Immunosuppression and transplant vascular disease: benefits and adverse effects.

Cardiac allograft vasculopathy (CAV) occurs within 5 years of transplantation surgery and represents the main cause of death in long-term heart transplant survivors. The detailed pathogenesis of CAV is unknown, but there are strong indications that immunologic mechanisms, which are regulated by nonimmunologic factors, are the major cause of this phenomenon.

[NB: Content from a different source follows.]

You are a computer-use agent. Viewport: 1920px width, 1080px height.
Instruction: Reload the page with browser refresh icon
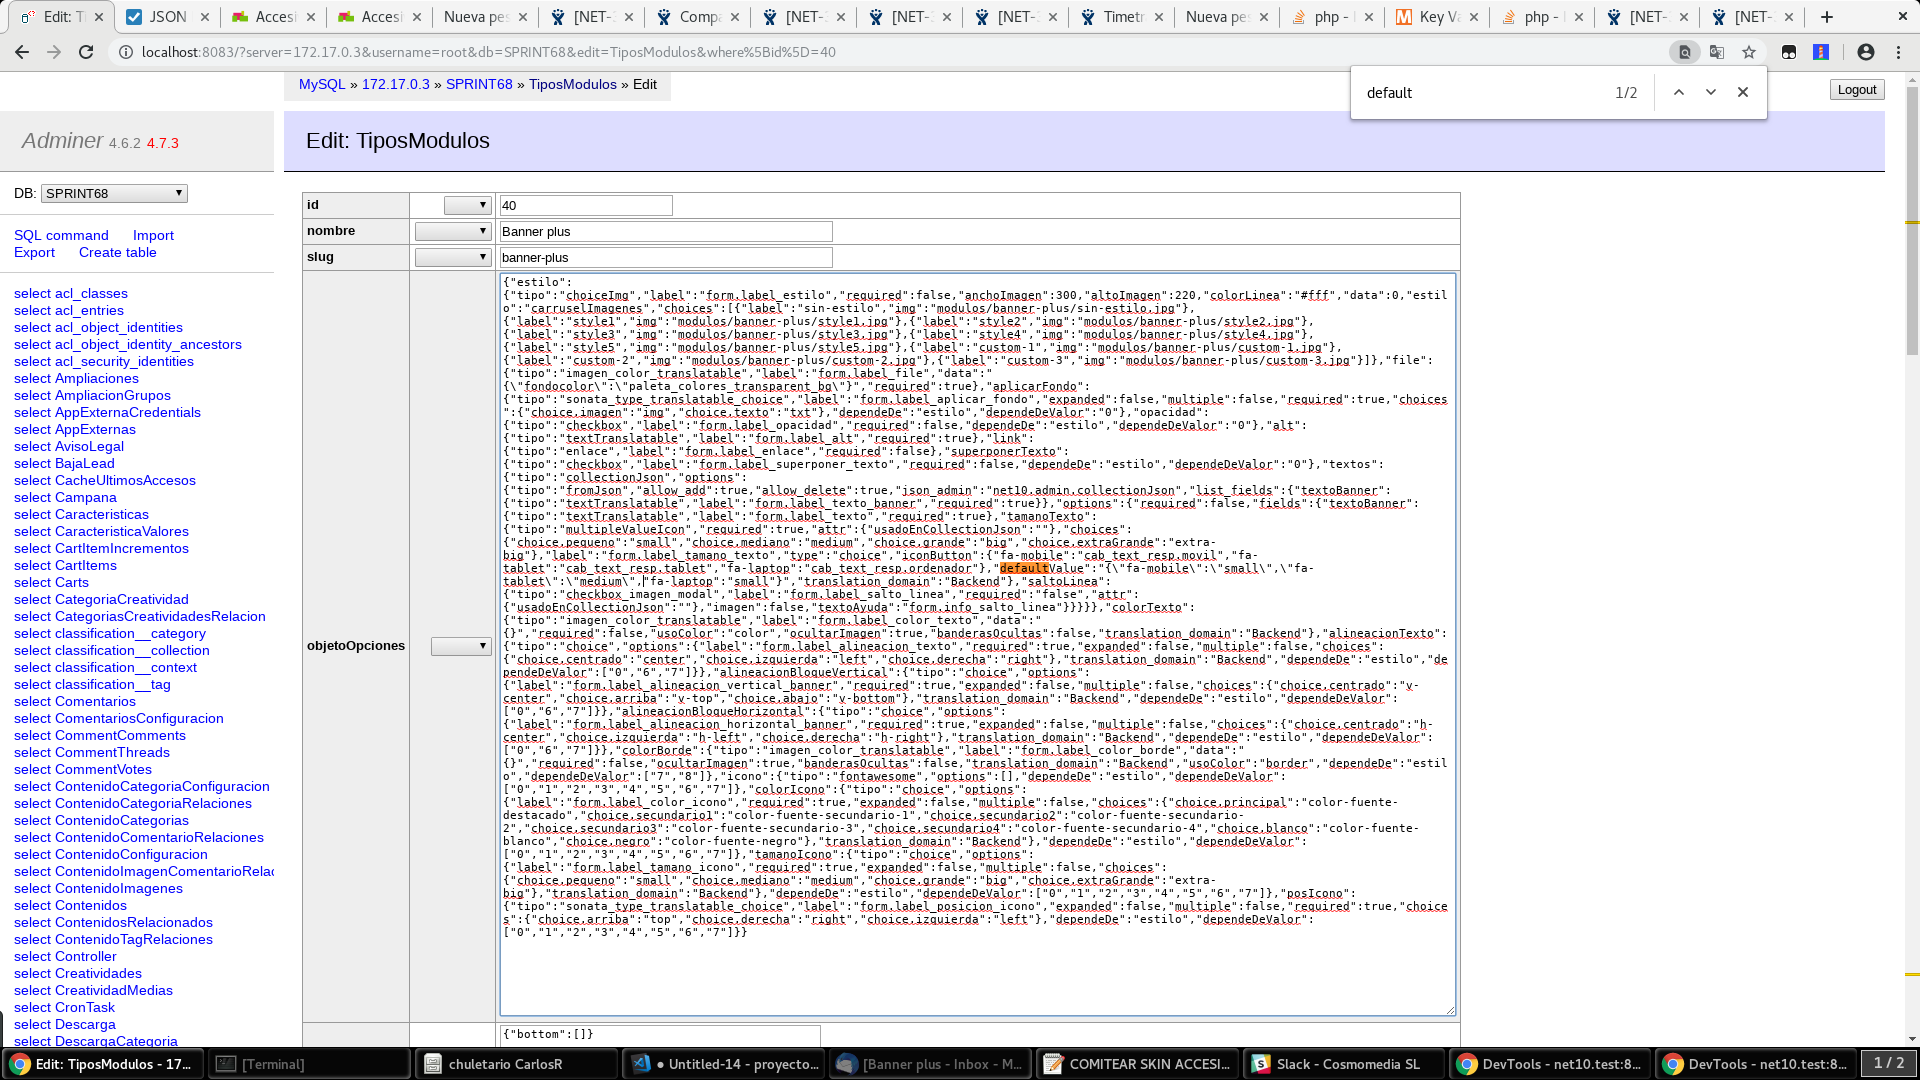[86, 52]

Cyclosporine A (CsA) is a frequently used immunosuppressive agent in transplant medicine to prevent rejection. The mechanism of action of CsA involves initial binding to cyclophilin to form a complex that then inhibits calcineurin (CN), leading to reduced interleukin (IL)-2 production as part of the signal transduction pathway for the activation of B-lymphocytes and T-lymphocytes. Based on this proposed mechanism, it was expected that CsA should be an effective strategy in attenuating the host immune response against transplanted allograft tissue; however, CsA has not changed the outcome of CAV. Several mechanisms have been suggested for the ineffectiveness of CsA in long-term prevention of CAV. For example, routine therapeutic doses of CsA may block CN incompletely (50%), whereas complete blockade requires doses that are not clinically tolerable. Another explanation is the possible activation of T-cell receptors directly (CN independent) by the immune response, which induces protein kinase C theta (PKCtheta) and leads to IL-2 production and immune rejection. Moreover, there may be a role for nonimmunologic mechanisms, such as complement, which cannot be controlled by CsA, or CsA may cause hypercholesterolemia or induce overexpression of transforming growth factor-beta (TGF-beta). This review also compares the effect of CsA with other immunosuppressants in allograft artery preservation and their clinical efficacy.